Pritzker poured $58 million into Vote Yes For Fairness, the main  group backing the ballot initiative, in an effort to fulfill a key goal of his administration since taking office last year: tackling the state’s budget deficit by raising the income tax on the highest earners. Illinois has been mired in a yearslong debt crisis, with its bonds close to non-investment grade or “junk” status, and Pritzker pitched the tax amendment as a way for the state to raise much-needed revenue and pay back its debtors. 

But hedge fund titan Ken Griffin — the richest person in the state with an estimated $15 billion fortune — countered Pritzker by giving $53.75 million to the Coalition to Stop the Proposed Tax Hike Amendment, the major anti-initiative group in the campaign. Griffin reportedly called Pritzker a “shameless master of personal tax avoidance” in an email sent to Citadel employees in October.

“The citizens of Illinois have delivered a clear message to our political leaders in Springfield,” Griffin said in an emailed statement to Forbes. “Now is the time to enact long overdue reforms to save our state from fiscal ruin. Illinois should forever be a place where people want to live, work and raise a family.”

For his part, the governor conceded defeat but criticized his fellow billionaires for opposing the amendment. “While the fair tax would have helped to address our budget crisis with the least damage to the working families of Illinois, the millionaires and billionaires opposed it to protect their own wallets, deceiving the public about its purpose,” he said at a press conference on Wednesday. “There will be cuts and they will be painful.” (See here for an analysis of why the measure failed to pass.)

The race also pitted family members against one another: J.B.’s billionaire cousin Jennifer Pritzker, a longtime Republican (and recent Joe Biden donor), gave $800,000 to the anti-amendment side.

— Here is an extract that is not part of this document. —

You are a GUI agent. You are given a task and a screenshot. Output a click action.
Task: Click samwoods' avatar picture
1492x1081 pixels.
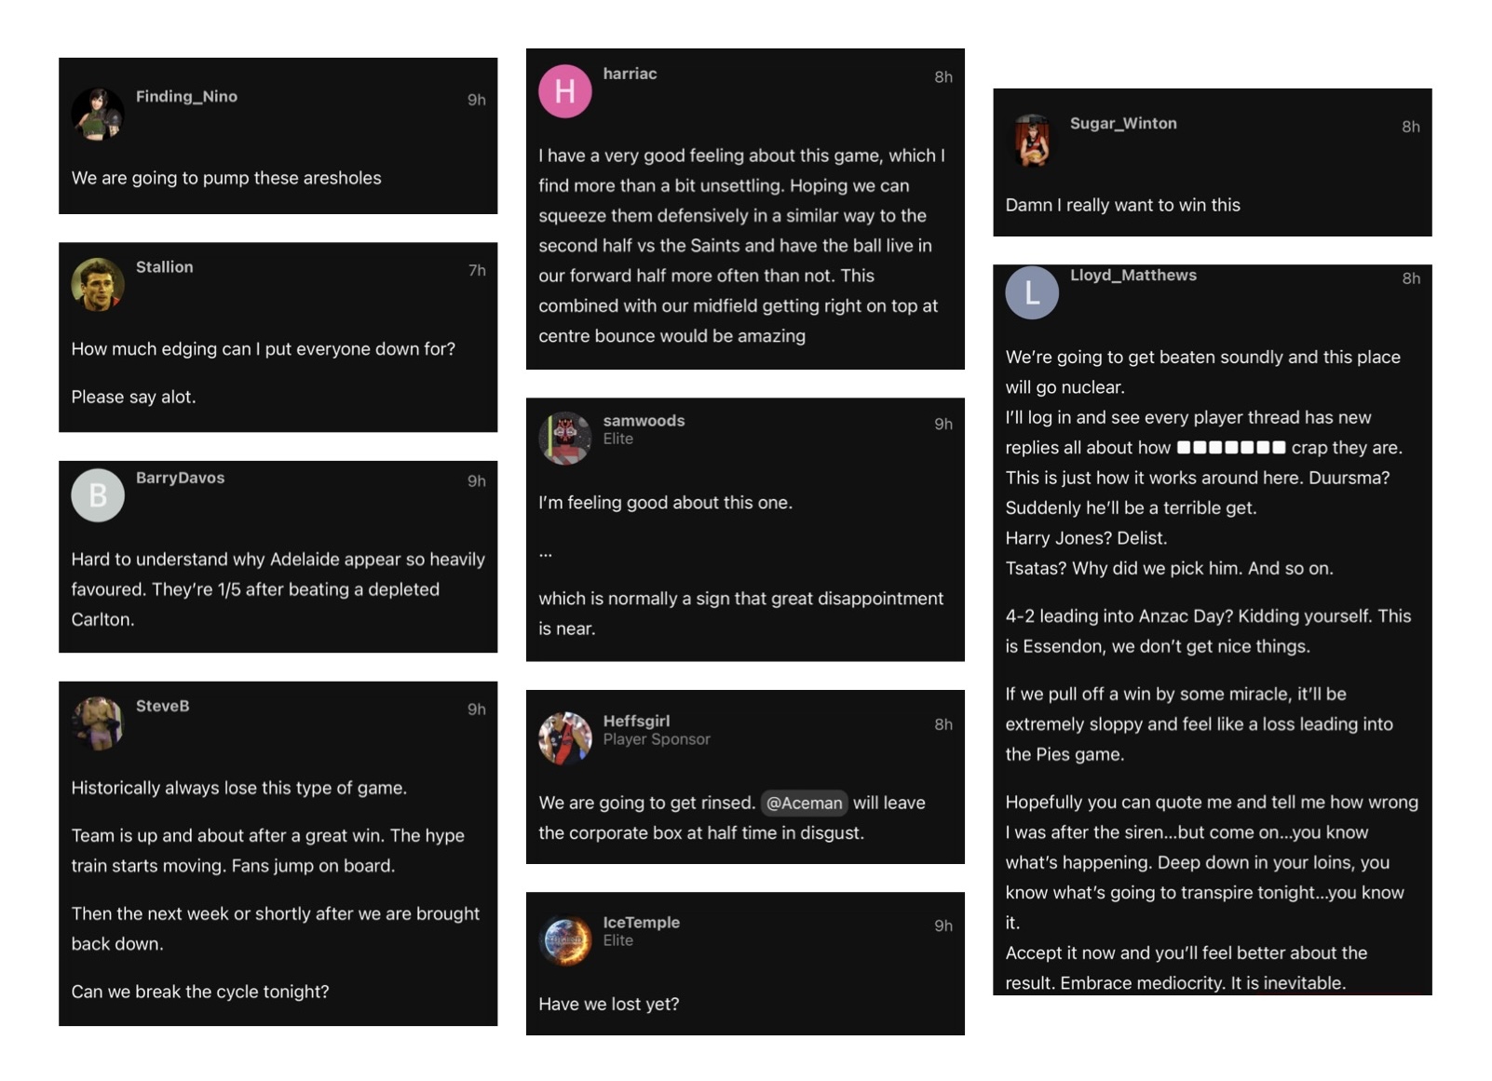click(x=565, y=439)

She was joined by another Illinois billionaire, investment guru Sam Zell, who contributed $1.1 million.

The governor wasn’t entirely alone in his high-dollar support of the yes campaign: eBay founder Pierre Omidyar’s Omidyar Network pitched in with $500,000 to Vote Yes for Fair Tax, another pro-amendment group. Forbes did not find any other known billionaires among the contributors listed in data from the Illinois State Board of Elections.

Altogether, four groups — Vote Yes For Fairness, Vote Yes For Fair Tax, and two groups opposing the amendment — raised nearly $122 million, making it the priciest ballot initiative in Illinois history. Governor Pritzker has a history of big spending in political races: he put $172 million into his own successful bid to unseat his Republican opponent, then-Governor Bruce Rauner, in 2018. That race was one of the most expensive gubernatorial elections in U.S. history, rivaling the 2010 California governors’ contest, where another billionaire — former eBay CEO Meg Whitmanspent $144 million in a failed attempt to defeat sitting Governor Jerry Brown, a Democrat.

Editor’s note, November 5, 2020: This article was updated to include an emailed comment from Ken Griffin.